**Provided passage**
########################################

|Birth: ||Oct. 11, 1808|
South Carolina, USA
|Death: ||Feb. 20, 1886|
Texas Conference Journal of 1887
by J. M. Wesson
REVEREND JACOB MATTHEWS
Jacob Matthews, son of John and Lydia Matthews, was born in Pendleton District, South Carolina, October 11, 1808, died in Chappell Hill, Texas, February 20, 1886; aged 77 years and 4 months. From a brief sketch of his life, written by himself, settled where Eutaw now is, when he was quite young. While yet a youth, he remembered his creator, and was happily converted. Soon after his conversion, the impression was made on his mind that he was called of God to preach to others that salvation of which he had been made the happy participant. Educational advantages were very limited in the new country. The youth hesitated, "Who is sufficient for these things?" he anxiously asked, and was not prepared then to reply: "Our sufficiency is to God." That was an after experience. Still the impression continued and stengthened. At length, after much prayer and counsel with Christian friends, he yielded; was licensed to preach, and recommended to the Mississippi Conference, which met in Tuscaloosa, Alabama, in 1829 for admission into the traveling ministry.
He was received and appointed to Cedar Creek Circuit. Subsequently; he traveled Tuscaloosa, Pickens, Monticello, and Autauga circuits. He was for a time a missionary to the Choctaw Indians. He was ordained a deacon in 1832 by Bishop Soule, and elder by Bishop Andrew in 1834. On the 10th of March 1836, he was united in marriage with Miss Mary Ann May, with whom he lived in domestic felicity for 21 years. Eight children were born to them, all of whom lived to adult years, five still survive. In 1858, he was married to Miss Eliza Woods of Jackson, La., who performed well a mother's part to his motherless children and blessed another 20 years of his life. After his first marriage, he was local for several years, but not inactive-Winston, Noxubee, Octibaha, Kemper, and other counties shared his labors. New churches were organized by him. Having ample pecuniary resources was enabled to make full proof of his ministry in the local relation.
His children needing better educational facilities than the country afforded, he removed to Sharon, Mississippi, then the educational center of the Mississippi Conference. He became a member of the Conference and was appointed presiding elder of Sharon District. In educational matter he felt a special interest, and was ever active. As agent and trustee he aided in the erection of a female college building and founding of a male college. In the fall of 1859, he removed to Texas; purchased a plantation near Chappell Hill, and became a member of the Texas Conference. In 1860 and 1861, he served the supernumerary relation, which he ever after held.
Here, as in Mississippi, the cause of Christian education found in him a fast and Zealou friend. He became a coworker with Judge Felder, Col Browning and others in building up our educational institutions at Chappell Hill.

########################################

**Given task**
Write what comes next in the memorial of Reverend Jacob Matthews, starting right after its final sentence.

Items from a data source
########################################

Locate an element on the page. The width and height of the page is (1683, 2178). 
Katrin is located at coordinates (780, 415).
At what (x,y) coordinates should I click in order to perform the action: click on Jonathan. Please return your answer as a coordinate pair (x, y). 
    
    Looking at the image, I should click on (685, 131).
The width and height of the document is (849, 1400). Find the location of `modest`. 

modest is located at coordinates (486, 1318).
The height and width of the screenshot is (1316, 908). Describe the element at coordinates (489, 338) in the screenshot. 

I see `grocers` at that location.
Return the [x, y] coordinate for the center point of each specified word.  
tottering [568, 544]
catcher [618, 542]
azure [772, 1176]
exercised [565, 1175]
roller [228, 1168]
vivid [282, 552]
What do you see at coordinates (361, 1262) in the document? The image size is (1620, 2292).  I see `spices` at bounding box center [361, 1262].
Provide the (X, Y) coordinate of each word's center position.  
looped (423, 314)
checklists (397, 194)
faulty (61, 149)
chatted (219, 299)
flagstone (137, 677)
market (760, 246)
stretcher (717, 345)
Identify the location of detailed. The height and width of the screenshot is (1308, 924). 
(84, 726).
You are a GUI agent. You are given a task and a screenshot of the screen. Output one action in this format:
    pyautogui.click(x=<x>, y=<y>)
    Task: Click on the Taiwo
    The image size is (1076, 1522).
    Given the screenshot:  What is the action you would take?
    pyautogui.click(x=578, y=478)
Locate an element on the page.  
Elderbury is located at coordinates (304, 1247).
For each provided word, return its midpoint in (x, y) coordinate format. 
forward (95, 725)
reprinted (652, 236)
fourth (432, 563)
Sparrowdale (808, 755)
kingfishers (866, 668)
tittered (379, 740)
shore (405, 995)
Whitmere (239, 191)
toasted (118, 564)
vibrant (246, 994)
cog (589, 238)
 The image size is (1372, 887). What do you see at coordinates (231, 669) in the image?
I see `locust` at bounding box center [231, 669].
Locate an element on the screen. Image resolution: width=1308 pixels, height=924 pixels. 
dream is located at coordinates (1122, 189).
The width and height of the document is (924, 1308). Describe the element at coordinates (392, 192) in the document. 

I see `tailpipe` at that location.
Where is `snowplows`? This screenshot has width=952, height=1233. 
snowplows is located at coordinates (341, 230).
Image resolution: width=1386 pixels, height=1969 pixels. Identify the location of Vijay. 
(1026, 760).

########################################

**Reply to the task**
As his health permitted, he continued to preach; Chappell Hill Sempronius, Bellville, and Travis sharing his labors; he was ever ready to perform any service by which he could glorify God and benefit his fellow men. Having sold his farm, he removed to the residence of his daughter-in-law, Mrs Mattie Matthews, in Chappell Hill. Though febble, he was still active. An indomitable will enabled him to rise superior to the infirmities of the flesh.
On Sunday, Feb 14, 1886, he attended service at the church, and aided the pastor in administering the Lord's Supper, engaging most devoutly in the sacred service. Monday, he drove to his daughters, Mrs. Capt Kinney; in Bellville, in his buggy. The day was cold and he was advised to postpone the trip, but he had promised a grandchild to take her to her aunts, and he would not disappoint the child. Wednesday he became quite unwell; felt better on Thursday and returned to Chappell Hill. About 8 o'clock that night, violent internal pain of a most intense character, seized upon him. The severity of the suffering threw him into convulsions. He soon became unconscious, and so continued until death granted a blessed relief. His house was in order; temporal affaires arranged; his peace long since made with God, and he entered into the joy of his Lord.
John Matthews (1730 - 1833)
Lydia Matthews (1773 - 1865)
Eliza Woods Matthews (1815 - 1877)*
Mary Ann May Matthews (1814 - 1857)*
John Fletcher Matthews (1836 - 1901)*
Joseph Weir Matthews (1838 - 1928)*
James Fiske Matthews (1840 - 1881)*
Benjamin Emory Matthews (1842 - 1904)*
Annie Mathews Kenney (1845 - 1928)*
Margaret Eliza Matthews Felder (1847 - 1884)*
William Soule Matthews (1850 - 1862)*
Mary Isabella Matthews Thomson (1852 - 1916)*
Margaret F Matthews Thompson (1806 - 1845)*
Jacob W Matthews (1808 - 1886)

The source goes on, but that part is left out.